• _Brief_
Please render every line of the entries below as an item in a numbered list, and skip any blank lines.

Interface element records:
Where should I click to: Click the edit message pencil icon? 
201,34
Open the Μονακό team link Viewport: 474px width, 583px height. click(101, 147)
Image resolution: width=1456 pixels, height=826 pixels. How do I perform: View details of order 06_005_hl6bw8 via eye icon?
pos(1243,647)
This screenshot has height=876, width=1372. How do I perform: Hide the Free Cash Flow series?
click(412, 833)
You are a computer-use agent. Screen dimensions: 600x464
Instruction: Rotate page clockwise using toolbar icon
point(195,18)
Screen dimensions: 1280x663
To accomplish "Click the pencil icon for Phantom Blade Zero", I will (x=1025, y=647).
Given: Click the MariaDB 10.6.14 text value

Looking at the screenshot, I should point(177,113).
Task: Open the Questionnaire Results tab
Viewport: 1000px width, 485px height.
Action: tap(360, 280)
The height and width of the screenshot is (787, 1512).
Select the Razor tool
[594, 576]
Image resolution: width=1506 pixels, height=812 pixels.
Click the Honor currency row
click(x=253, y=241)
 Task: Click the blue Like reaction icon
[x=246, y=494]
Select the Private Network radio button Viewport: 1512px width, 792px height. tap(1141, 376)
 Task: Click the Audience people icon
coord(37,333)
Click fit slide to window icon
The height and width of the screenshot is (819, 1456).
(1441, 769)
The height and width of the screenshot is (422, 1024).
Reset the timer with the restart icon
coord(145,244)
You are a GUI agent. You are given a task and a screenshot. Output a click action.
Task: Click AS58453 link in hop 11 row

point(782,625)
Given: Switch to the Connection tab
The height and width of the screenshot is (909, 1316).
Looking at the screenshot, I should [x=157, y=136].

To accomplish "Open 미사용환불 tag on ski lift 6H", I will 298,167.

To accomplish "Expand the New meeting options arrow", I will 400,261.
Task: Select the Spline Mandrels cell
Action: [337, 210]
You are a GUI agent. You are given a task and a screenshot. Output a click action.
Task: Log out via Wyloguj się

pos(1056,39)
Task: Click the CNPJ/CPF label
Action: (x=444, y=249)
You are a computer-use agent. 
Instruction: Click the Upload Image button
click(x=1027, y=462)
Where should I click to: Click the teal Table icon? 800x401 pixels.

• _Reply to the task_
1. Where should I click to: Click the edit message pencil icon? 
2. 201,34
3. Open the Μονακό team link Viewport: 474px width, 583px height. click(101, 147)
4. Image resolution: width=1456 pixels, height=826 pixels. How do I perform: View details of order 06_005_hl6bw8 via eye icon?
5. pos(1243,647)
6. This screenshot has height=876, width=1372. How do I perform: Hide the Free Cash Flow series?
7. click(412, 833)
8. You are a computer-use agent. Screen dimensions: 600x464
9. Instruction: Rotate page clockwise using toolbar icon
10. point(195,18)
11. Screen dimensions: 1280x663
12. To accomplish "Click the pencil icon for Phantom Blade Zero", I will (x=1025, y=647).
13. Given: Click the MariaDB 10.6.14 text value
14. Looking at the screenshot, I should point(177,113).
15. Task: Open the Questionnaire Results tab
16. Viewport: 1000px width, 485px height.
17. Action: tap(360, 280)
18. The height and width of the screenshot is (787, 1512).
19. Select the Razor tool
20. [594, 576]
21. Image resolution: width=1506 pixels, height=812 pixels.
22. Click the Honor currency row
23. click(x=253, y=241)
24.  Task: Click the blue Like reaction icon
25. [x=246, y=494]
26. Select the Private Network radio button Viewport: 1512px width, 792px height. tap(1141, 376)
27.  Task: Click the Audience people icon
28. coord(37,333)
29. Click fit slide to window icon
30. The height and width of the screenshot is (819, 1456).
31. (1441, 769)
32. The height and width of the screenshot is (422, 1024).
33. Reset the timer with the restart icon
34. coord(145,244)
35. You are a GUI agent. You are given a task and a screenshot. Output a click action.
36. Task: Click AS58453 link in hop 11 row
37. point(782,625)
38. Given: Switch to the Connection tab
39. The height and width of the screenshot is (909, 1316).
40. Looking at the screenshot, I should [x=157, y=136].
41. To accomplish "Open 미사용환불 tag on ski lift 6H", I will 298,167.
42. To accomplish "Expand the New meeting options arrow", I will 400,261.
43. Task: Select the Spline Mandrels cell
44. Action: [337, 210]
45. You are a GUI agent. You are given a task and a screenshot. Output a click action.
46. Task: Log out via Wyloguj się
47. pos(1056,39)
48. Task: Click the CNPJ/CPF label
49. Action: (x=444, y=249)
50. You are a computer-use agent. 
51. Instruction: Click the Upload Image button
52. click(x=1027, y=462)
53. Where should I click to: Click the teal Table icon? 800x401 pixels.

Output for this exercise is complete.